A legendary, gnarled old cherry tree nicknamed Stumpy that became a social media phenom is about to have its last selfies in this spring’s annual cherry blossom festivities in Washington DC.
Stumpy has been listed for the chop, along with more than 100 other cherry trees along the famous walks near the Jefferson Memorial in the capital – and the climate crisis is part of the equation.
The trees will get the axe this summer when crews begin work to replace the crumbling seawall around the Tidal Basin, the area around the memorial with the highest concentration of cherry trees.
The work has been long overdue, as the deterioration, combined with rising sea levels, has resulted in waters from the Potomac River regularly surging over the barriers.
The twice-daily floods at high tide not only cover some of the pedestrian paths, they also regularly soak some of the cherry trees’ roots.
The $133m project to rebuild and reinforce the seawall will take about three years, said Mike Litterst, National Park Service spokesman for the National Mall.
“It’s certainly going to benefit the visitor experience, and that’s very important to us,” Litterst said. “But most of all, it’s going to benefit the cherry trees, who right now are every day, twice a day, seeing their roots inundated with the brackish water of the Tidal Basin.”
Litterst said entire stretches of trees have been lost to the water and can’t be replaced “until we fix the underlying cause of what killed them in the first place”. Stumpy remains alive, if in rough shape.
Plans call for 140 cherry trees – and 300 trees total – to be removed and turned into mulch. When the project is concluded, 277 cherry trees will be planted as replacements.
The mulch will protect the roots of surviving trees from foot traffic and break down over time into nutrient-rich soil, “so it’s a good second life” for the trees being cut down, Litterst said.
The National Cherry Blossom Festival is widely considered to be the start of the tourist season in the nation’s capital. Organizers expect 1.5 million people to view the pink and white blossoms this year, the most since the pandemic.
Stumpy became a social media star during the pandemic fever dream of 2020. Its legacy has spawned T-shirts, a calendar and a fanbase. News of Stumpy’s final spring has prompted people to leave flowers and bourbon and had one Reddit user threatening to chain themselves to the trunk to save the tree.
The National Arboretum plans to take parts of the tree’s genetic material and create clones, some of which will eventually be replanted at the Tidal Basin.

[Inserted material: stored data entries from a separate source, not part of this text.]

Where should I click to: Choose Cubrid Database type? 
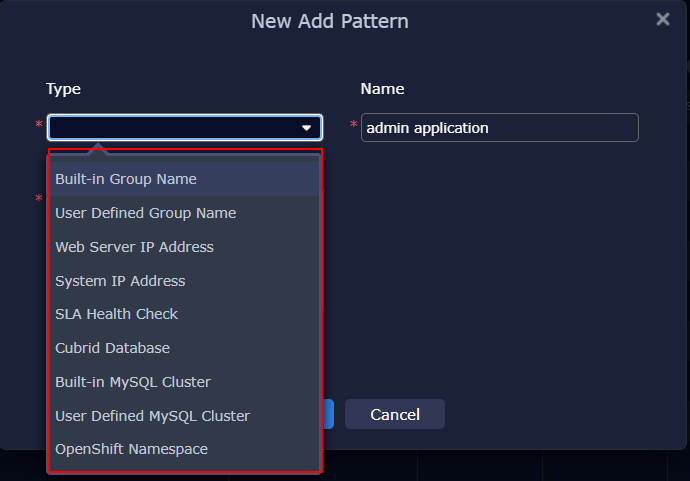click(x=112, y=348)

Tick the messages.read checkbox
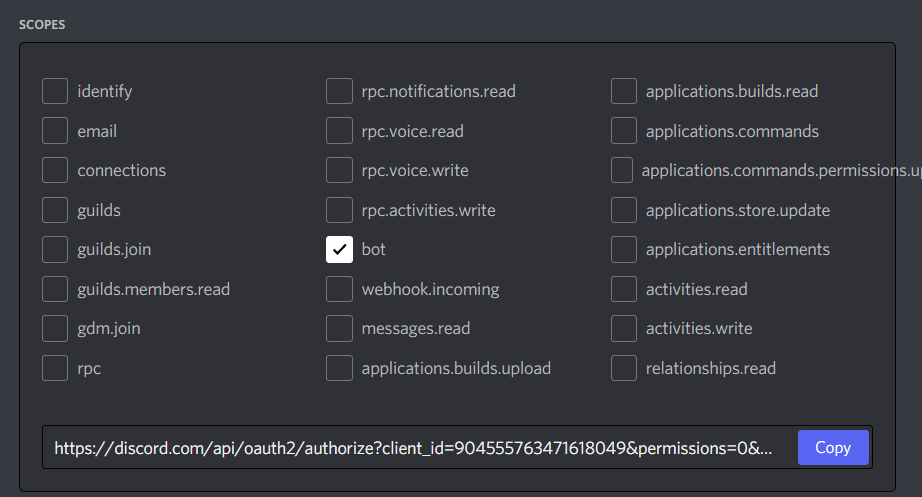[x=339, y=328]
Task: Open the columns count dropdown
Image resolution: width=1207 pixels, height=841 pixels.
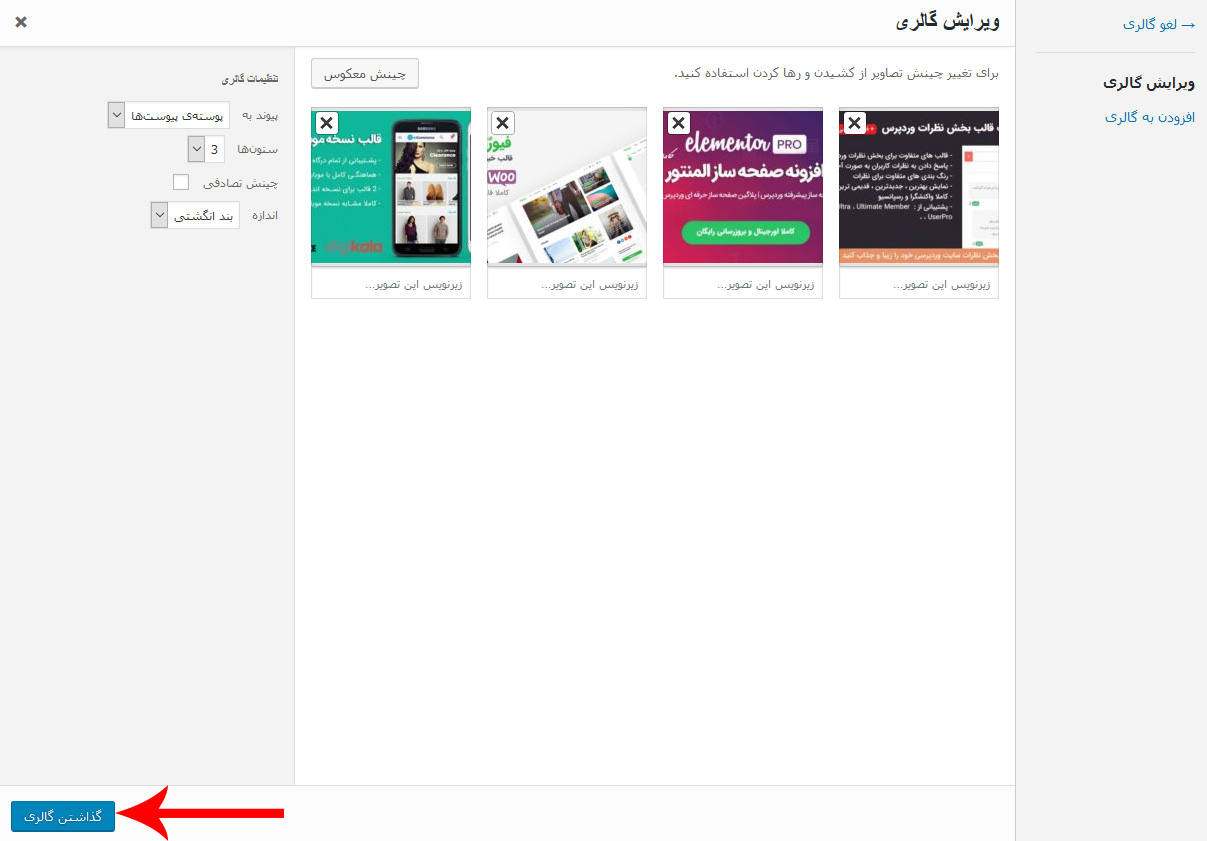Action: point(206,149)
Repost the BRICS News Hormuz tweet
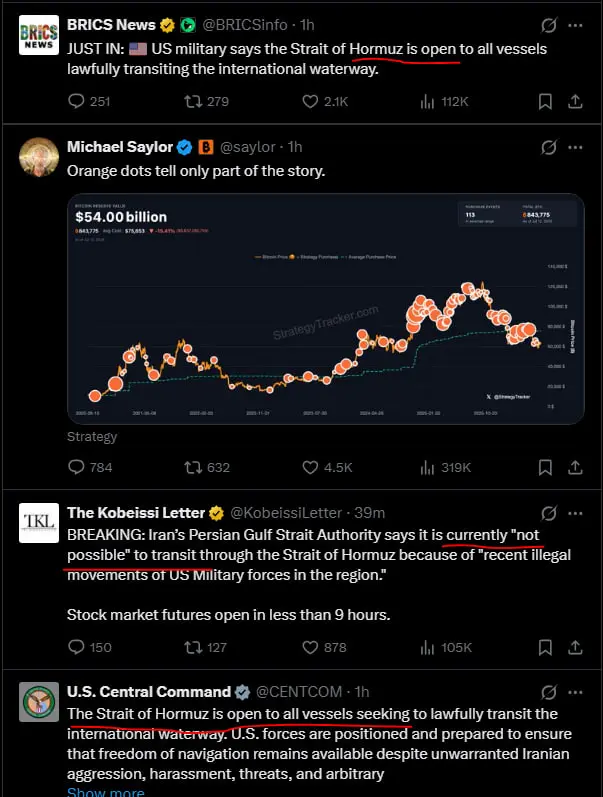Viewport: 603px width, 797px height. click(x=206, y=102)
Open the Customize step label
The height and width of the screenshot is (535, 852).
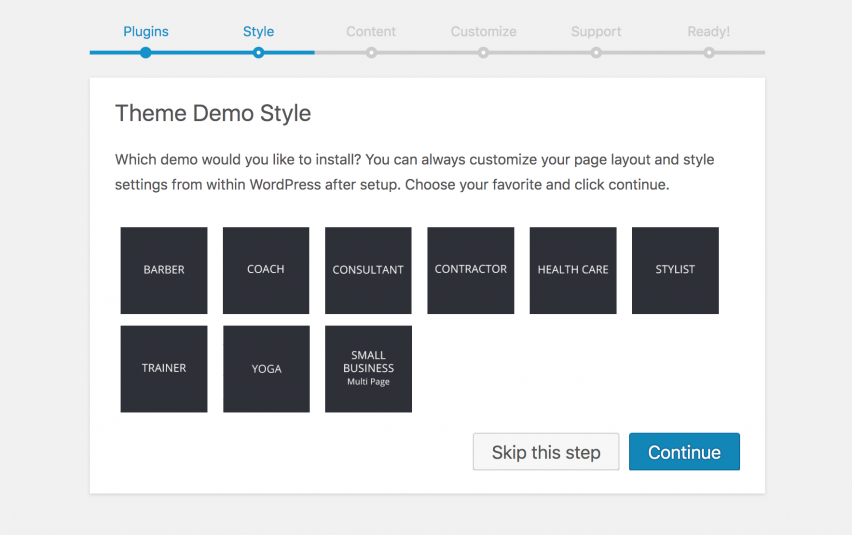[483, 31]
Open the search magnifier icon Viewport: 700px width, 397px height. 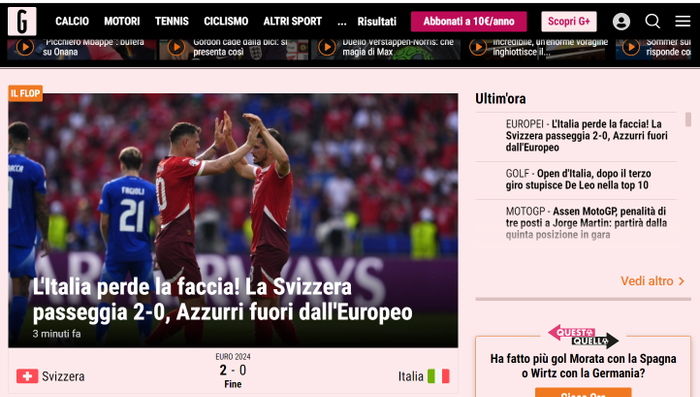(652, 21)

The regular flooding at the Tidal Basin – sea levels have risen about a foot since the the seawall was built in the early 1890s – is just one of the ways climate change has affected the cherry trees. Rising global temperatures and warmer winters have caused peak bloom to creep earlier in the calendar.
The Associated Press contributed reporting
• This article was amended on 22 March 2024 to correct the time period during which the seawall at the Tidal Basin was built. Previously, the article stated it was in the early 1990s; in fact, it was in the early 1890s.